◆ DESCRIPTION OF THE TASK ◆
Scan the lines below for "field" and copy the matches.

◆ DATA RECORDS ◆
---
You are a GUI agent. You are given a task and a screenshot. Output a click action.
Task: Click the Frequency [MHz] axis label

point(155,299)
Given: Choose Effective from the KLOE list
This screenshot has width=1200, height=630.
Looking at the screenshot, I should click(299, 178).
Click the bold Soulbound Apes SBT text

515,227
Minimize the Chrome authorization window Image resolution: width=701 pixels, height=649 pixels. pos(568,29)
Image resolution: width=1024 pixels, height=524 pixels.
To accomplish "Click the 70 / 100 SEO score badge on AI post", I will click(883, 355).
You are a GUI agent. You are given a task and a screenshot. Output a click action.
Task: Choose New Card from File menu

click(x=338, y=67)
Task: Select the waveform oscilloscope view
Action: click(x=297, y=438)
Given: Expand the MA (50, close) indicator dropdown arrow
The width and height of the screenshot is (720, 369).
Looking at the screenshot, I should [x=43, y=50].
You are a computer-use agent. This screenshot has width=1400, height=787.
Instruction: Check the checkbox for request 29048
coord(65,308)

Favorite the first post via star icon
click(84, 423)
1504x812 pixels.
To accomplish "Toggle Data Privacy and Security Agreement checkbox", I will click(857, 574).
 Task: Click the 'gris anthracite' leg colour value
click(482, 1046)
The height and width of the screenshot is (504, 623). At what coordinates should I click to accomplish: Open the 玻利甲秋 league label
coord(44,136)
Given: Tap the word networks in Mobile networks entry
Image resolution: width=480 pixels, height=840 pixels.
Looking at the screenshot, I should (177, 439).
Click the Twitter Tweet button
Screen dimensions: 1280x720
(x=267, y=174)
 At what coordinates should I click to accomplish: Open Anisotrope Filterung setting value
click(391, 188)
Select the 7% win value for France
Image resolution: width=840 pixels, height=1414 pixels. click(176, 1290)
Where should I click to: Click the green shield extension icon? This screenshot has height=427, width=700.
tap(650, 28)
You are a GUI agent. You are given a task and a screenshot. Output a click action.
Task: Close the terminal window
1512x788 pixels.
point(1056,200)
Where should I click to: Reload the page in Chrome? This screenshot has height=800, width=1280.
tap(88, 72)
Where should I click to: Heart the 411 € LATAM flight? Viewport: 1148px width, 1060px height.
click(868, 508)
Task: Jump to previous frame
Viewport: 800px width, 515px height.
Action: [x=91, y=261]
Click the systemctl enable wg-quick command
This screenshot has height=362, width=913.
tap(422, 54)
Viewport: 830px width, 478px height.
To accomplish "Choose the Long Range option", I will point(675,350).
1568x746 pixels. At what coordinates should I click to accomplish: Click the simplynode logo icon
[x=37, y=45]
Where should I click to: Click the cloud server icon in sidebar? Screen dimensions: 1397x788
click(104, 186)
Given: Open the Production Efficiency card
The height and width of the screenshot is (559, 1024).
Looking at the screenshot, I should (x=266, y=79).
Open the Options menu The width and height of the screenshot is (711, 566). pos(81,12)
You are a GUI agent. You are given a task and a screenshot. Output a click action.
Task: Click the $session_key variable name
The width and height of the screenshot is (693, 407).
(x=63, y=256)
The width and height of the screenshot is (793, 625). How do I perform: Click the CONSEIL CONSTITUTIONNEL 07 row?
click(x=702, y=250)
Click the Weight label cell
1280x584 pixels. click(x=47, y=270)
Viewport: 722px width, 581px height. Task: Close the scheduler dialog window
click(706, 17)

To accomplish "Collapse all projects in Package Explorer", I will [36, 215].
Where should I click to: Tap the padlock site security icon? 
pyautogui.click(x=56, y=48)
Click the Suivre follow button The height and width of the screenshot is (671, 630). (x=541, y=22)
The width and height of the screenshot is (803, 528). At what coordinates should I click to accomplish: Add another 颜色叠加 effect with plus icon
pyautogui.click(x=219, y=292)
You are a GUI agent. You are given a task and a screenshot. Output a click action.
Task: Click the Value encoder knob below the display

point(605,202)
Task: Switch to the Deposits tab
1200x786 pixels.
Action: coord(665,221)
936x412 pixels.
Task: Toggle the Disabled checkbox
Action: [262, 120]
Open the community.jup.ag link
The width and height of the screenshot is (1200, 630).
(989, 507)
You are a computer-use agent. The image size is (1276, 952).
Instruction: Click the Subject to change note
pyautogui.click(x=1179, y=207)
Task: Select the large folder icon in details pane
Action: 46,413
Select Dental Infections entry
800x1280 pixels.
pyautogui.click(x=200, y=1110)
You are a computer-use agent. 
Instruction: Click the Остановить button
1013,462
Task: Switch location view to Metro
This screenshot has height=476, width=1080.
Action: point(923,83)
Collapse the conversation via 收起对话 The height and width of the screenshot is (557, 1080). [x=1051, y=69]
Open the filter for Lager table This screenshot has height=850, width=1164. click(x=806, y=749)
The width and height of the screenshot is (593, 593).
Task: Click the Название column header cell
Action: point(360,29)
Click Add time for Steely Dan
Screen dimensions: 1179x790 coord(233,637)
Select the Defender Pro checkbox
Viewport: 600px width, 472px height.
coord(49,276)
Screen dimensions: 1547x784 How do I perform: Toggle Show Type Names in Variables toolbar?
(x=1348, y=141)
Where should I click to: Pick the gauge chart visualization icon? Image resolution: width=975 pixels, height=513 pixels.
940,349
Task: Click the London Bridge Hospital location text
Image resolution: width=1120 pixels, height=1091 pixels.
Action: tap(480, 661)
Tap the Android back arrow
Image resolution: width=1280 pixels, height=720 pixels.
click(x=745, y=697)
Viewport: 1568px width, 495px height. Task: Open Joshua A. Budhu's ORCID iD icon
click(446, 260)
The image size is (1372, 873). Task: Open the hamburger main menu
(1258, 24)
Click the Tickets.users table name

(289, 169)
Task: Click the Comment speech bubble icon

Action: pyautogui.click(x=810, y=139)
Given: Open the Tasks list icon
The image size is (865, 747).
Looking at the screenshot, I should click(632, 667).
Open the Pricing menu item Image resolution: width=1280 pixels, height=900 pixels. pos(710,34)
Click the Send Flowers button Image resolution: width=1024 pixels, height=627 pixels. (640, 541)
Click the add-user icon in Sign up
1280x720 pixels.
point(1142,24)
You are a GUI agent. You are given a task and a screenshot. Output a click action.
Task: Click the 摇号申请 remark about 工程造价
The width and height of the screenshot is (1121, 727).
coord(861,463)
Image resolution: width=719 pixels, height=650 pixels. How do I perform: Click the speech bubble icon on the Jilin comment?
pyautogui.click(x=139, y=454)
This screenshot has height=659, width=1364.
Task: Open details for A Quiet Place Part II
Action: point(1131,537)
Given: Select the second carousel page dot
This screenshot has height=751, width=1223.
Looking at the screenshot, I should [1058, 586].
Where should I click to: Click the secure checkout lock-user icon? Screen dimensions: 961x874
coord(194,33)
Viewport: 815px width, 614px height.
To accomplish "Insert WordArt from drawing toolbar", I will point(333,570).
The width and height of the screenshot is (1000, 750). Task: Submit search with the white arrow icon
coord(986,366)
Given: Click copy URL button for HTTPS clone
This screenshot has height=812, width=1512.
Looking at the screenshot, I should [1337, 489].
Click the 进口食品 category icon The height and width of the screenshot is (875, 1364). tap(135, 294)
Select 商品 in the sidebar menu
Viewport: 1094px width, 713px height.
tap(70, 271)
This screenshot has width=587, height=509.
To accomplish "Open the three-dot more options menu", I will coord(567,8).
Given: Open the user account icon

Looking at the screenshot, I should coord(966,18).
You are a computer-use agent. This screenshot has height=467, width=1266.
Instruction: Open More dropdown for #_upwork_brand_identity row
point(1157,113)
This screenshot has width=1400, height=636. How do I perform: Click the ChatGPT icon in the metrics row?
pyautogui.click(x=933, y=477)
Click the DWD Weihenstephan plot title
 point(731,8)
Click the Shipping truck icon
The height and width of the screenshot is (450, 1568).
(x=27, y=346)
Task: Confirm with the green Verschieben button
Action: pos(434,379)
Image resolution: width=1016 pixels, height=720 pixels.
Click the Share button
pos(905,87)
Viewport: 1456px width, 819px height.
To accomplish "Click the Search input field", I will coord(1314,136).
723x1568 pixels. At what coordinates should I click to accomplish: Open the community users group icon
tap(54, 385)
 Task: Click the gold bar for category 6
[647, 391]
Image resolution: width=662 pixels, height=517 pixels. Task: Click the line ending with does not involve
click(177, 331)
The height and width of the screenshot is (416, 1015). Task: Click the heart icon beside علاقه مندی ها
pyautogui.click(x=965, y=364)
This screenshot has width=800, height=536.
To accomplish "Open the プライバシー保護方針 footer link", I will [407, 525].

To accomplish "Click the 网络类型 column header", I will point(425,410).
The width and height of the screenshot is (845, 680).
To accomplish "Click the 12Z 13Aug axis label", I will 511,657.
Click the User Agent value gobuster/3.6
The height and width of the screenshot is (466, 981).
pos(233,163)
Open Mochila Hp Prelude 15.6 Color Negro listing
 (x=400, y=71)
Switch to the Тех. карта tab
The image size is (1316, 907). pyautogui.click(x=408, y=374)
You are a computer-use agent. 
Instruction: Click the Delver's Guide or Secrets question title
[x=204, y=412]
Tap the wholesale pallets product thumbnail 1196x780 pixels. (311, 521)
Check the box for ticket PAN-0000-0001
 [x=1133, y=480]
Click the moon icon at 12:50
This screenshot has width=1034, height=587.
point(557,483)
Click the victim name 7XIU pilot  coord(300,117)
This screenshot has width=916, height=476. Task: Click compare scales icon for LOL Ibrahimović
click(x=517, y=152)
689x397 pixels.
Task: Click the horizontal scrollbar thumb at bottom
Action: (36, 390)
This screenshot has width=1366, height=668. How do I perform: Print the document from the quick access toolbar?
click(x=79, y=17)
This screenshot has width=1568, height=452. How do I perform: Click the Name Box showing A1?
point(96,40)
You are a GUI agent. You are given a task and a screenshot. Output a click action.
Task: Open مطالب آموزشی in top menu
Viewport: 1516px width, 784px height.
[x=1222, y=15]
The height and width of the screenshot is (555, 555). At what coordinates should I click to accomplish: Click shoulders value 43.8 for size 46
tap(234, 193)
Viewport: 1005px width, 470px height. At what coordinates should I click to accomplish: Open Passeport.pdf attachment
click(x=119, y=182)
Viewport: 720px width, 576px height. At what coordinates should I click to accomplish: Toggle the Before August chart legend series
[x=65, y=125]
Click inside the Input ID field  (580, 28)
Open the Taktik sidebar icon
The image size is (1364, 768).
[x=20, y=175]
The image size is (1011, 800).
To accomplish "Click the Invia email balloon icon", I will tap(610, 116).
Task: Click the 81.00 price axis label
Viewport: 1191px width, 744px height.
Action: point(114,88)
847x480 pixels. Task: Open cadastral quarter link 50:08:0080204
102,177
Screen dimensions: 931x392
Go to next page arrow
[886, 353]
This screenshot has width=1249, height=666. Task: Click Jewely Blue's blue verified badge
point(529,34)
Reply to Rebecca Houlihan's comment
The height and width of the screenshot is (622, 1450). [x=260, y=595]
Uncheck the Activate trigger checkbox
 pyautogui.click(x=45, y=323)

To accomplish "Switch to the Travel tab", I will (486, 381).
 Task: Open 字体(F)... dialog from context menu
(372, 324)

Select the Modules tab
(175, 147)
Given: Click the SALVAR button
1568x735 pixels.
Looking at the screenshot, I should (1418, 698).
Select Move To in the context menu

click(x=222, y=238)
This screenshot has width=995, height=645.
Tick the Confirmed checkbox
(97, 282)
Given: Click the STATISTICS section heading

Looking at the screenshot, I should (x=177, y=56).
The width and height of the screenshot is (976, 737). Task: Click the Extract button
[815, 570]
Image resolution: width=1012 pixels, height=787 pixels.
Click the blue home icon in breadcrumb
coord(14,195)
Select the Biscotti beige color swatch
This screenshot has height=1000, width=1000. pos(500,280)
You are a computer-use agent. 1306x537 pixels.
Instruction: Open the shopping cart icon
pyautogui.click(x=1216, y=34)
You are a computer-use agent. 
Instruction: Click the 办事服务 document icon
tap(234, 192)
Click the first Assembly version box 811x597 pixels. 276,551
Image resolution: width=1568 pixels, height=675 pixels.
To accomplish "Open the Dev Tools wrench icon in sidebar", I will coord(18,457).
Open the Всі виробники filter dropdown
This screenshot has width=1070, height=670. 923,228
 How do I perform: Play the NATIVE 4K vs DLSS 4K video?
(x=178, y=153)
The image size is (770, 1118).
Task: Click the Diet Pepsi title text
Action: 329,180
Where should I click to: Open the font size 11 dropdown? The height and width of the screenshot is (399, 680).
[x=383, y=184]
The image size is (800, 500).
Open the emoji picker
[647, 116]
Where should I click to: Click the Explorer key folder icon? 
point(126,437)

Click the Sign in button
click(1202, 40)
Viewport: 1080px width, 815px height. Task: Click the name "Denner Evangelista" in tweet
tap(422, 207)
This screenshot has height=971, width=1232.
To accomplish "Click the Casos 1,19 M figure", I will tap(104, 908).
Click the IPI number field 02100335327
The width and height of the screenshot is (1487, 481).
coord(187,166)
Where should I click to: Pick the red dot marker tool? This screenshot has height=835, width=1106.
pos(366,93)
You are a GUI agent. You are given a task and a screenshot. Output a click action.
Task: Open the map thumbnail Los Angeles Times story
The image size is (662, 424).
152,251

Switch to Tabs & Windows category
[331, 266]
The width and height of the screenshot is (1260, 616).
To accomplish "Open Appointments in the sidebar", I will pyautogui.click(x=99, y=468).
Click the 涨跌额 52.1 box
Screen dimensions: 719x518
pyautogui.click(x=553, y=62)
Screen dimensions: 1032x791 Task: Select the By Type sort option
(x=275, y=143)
---
◆ ANSWER BOX ◆
To accomplish "Click the Search input field", I will coord(1314,136).
Click inside the Input ID field  (580, 28)
Click the IPI number field 02100335327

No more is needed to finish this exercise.